**Tâche**
Recopiez en entier le passage sur E.-M. de Vogüé et la démocratie, sans rien y changer.

**Texte de la page**
◇ ◇ ◇ ◇ ◇ ◇ ◇

Cet optimisme s’étend jusqu’à l’ordre politique et social. E.-M. de Vogüé n’a aucun goût pour « la séculaire et lamentable procession des émigrés à l’intérieur : » « notre chère France nouvelle » ne lui est pas moins chère que « notre chère France royale : » il accepte sans maugréer, et même avec un certain entrain, les conséquences de fait de l’œuvre révolutionnaire ; la formule républicaine ne le gêne en aucune façon ; l’avènement de la démocratie lui paraît chose non seulement logique et inéluctable, mais heureuse ; il se contente, sur ce chapitre, d’exprimer le vœu si sage de Littré et de Stuart Mill : « c’est qu’en démocratie il importe de reconstituer, non une aristocratie fermée, ce qui est impossible, mais une aristocratie ouverte, et de lui emprunter tous les correctifs qu’exige la domination démocratique. » Enfin il ne peut partager la défiance que le suffrage universel inspire à tant de gens, y compris « ses serviteurs les plus empressés : » « J’ai moins mauvaise opinion, déclare-t-il, de l’épouvantait, à la condition qu’on n’y recherche pas un ressort régulier de gouvernement, mais une sorte de régulateur mystique des autres ressorts, au sens de l’adage : Vox populi, vox Dei. »

◇ ◇ ◇ ◇ ◇ ◇ ◇

**Lignes extraites**

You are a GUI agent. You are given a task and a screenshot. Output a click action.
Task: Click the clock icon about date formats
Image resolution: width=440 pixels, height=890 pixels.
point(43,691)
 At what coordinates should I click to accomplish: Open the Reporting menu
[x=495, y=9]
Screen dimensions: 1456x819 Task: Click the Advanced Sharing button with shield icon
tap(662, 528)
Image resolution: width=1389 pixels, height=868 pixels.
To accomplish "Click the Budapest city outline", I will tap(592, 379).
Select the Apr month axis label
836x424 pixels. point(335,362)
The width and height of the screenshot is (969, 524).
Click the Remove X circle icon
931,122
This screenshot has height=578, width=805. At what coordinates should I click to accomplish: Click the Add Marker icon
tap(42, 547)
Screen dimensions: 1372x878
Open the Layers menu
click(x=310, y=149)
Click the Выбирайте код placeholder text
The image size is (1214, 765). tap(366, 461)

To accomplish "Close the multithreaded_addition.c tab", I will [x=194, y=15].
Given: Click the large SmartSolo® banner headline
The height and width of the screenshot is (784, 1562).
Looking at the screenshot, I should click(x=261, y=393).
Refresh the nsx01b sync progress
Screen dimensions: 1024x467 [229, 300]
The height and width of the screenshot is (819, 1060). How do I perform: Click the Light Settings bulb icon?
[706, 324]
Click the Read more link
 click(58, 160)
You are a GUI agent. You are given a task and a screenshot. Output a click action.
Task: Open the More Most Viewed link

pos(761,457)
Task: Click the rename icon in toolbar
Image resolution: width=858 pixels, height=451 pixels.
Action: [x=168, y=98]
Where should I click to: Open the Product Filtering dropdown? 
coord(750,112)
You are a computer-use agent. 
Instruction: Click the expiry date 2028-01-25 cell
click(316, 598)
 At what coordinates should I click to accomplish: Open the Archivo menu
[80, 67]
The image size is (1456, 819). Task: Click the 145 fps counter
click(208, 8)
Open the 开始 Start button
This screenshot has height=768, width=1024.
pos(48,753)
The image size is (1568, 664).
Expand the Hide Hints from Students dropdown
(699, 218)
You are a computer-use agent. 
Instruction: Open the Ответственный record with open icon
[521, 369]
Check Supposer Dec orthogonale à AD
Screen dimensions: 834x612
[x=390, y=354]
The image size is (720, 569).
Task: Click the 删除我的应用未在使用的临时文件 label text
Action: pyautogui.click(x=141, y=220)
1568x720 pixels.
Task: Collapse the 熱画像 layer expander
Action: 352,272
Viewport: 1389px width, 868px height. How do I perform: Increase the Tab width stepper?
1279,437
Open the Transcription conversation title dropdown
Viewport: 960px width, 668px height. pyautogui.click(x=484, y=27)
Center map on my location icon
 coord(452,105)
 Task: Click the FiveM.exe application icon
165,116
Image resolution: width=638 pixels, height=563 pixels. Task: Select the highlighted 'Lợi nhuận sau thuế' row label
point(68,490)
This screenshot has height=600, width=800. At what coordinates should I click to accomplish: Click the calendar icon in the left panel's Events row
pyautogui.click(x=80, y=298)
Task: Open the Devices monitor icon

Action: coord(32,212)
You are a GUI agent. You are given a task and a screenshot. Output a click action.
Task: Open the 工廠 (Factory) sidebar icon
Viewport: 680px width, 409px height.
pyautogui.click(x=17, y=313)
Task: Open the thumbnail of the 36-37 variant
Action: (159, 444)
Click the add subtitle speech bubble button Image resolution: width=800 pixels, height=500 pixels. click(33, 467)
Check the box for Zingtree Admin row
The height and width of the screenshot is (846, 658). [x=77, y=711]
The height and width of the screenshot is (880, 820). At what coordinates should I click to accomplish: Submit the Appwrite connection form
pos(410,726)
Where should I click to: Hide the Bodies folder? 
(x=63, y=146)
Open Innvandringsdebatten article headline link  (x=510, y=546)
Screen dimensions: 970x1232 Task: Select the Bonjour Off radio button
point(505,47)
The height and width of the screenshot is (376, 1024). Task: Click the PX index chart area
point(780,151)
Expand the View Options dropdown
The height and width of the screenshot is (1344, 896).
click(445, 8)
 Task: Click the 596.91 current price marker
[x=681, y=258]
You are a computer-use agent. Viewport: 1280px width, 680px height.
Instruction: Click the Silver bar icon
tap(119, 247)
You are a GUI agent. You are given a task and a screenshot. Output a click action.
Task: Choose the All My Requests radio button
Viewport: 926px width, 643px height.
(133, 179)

◇ ◇ ◇ ◇ ◇ ◇ ◇

**Réponse**
Cet optimisme s’étend jusqu’à l’ordre politique et social. E.-M. de Vogüé n’a aucun goût pour « la séculaire et lamentable procession des émigrés à l’intérieur : » « notre chère France nouvelle » ne lui est pas moins chère que « notre chère France royale : » il accepte sans maugréer, et même avec un certain entrain, les conséquences de fait de l’œuvre révolutionnaire ; la formule républicaine ne le gêne en aucune façon ; l’avènement de la démocratie lui paraît chose non seulement logique et inéluctable, mais heureuse ; il se contente, sur ce chapitre, d’exprimer le vœu si sage de Littré et de Stuart Mill : « c’est qu’en démocratie il importe de reconstituer, non une aristocratie fermée, ce qui est impossible, mais une aristocratie ouverte, et de lui emprunter tous les correctifs qu’exige la domination démocratique. » Enfin il ne peut partager la défiance que le suffrage universel inspire à tant de gens, y compris « ses serviteurs les plus empressés : » « J’ai moins mauvaise opinion, déclare-t-il, de l’épouvantait, à la condition qu’on n’y recherche pas un ressort régulier de gouvernement, mais une sorte de régulateur mystique des autres ressorts, au sens de l’adage : Vox populi, vox Dei. »